Where's the load? Rendering a few quads...

I am rendering a few quads onto the screen in a video decoder application. I’ve been working on getting this as highly optimized as possible, however, there seems to be an unjustifiable load on the per-quad basis.

This decoder is a multithreaded linux app that allows me to play numerous streams of video, one stream per thread. These decoder threads publish YUV video data to a rendering thread, which then renders the video onto quads on the screen. I am using an NVidia card with their closed-source drivers. Anyway, I have found that the decoders take about 5% cpu load per, but the rendering thread takes about 3% cpu per stream. I have traced 1% cpu per stream to texture loading (by simply commenting out the texture loading portion of the code) however, I am still seeing 2% cpu going to sending a single quad to the screen.

I have tried plenty of tricks to try to get rid of that final 2%. I have switched from rendering quads to triangle strips. I have implemented vertex buffer objects and then render through a display list. No matter what I do, the 2% cpu load per quad seems to be invariant.

In oprofile, libGLcore.so.1.0.9746 seems to be consuming a lot of CPU time.

Anybody out there know of any other tricks I can try to get that cpu load down? It may seem trivial, but that 2% is killer when I am running as many as 8 decoders on this machine, as well as 2 encoders and also audio encoders and decoders.

Thank you for your support

Rob

I hate it when I answer my own question. Here goes…

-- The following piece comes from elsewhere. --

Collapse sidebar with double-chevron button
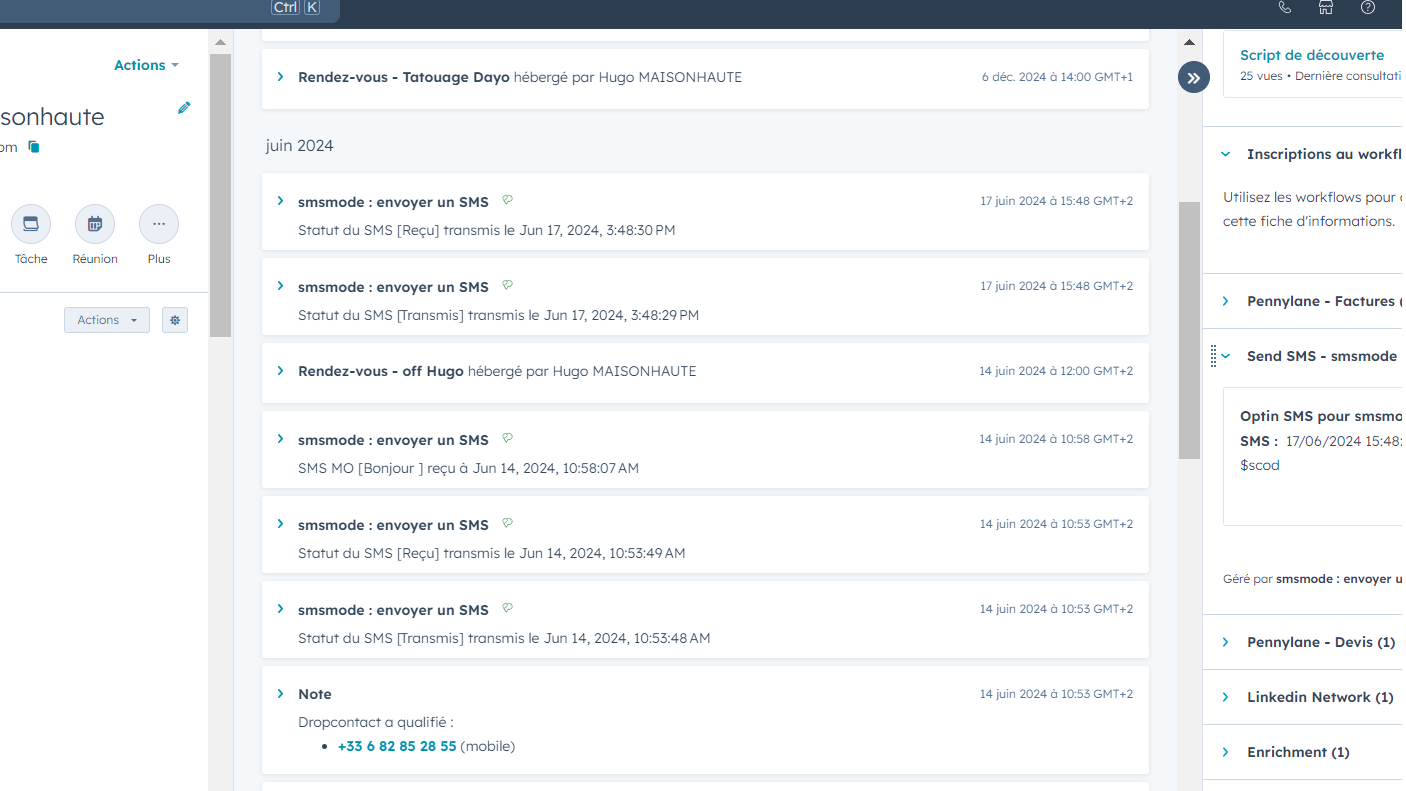This screenshot has height=791, width=1406. [x=1193, y=77]
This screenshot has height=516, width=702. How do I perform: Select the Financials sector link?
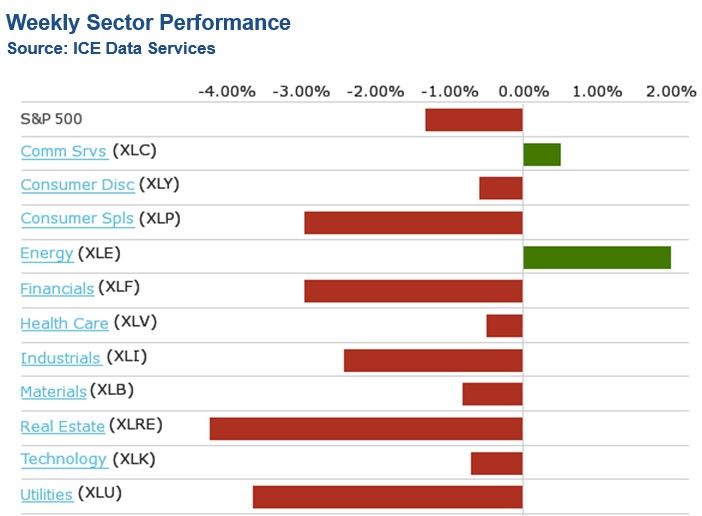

The load was strangely enough in glFinish(). I was calling that before swapping the buffers, which I suppose calls its own implicit glFinish().

That 2% has now dried up.

swapbuffers is more likely to do a glFlush(), which force the execution of all commands in the pipeline, but returns immediately, so is better to provide concurrency beetween GPU and CPU.
Whereas glFinish() only returns when all commands have been executed, and can be polling a lot the GPU to check that (depends the implementation). this breaks parallelism too.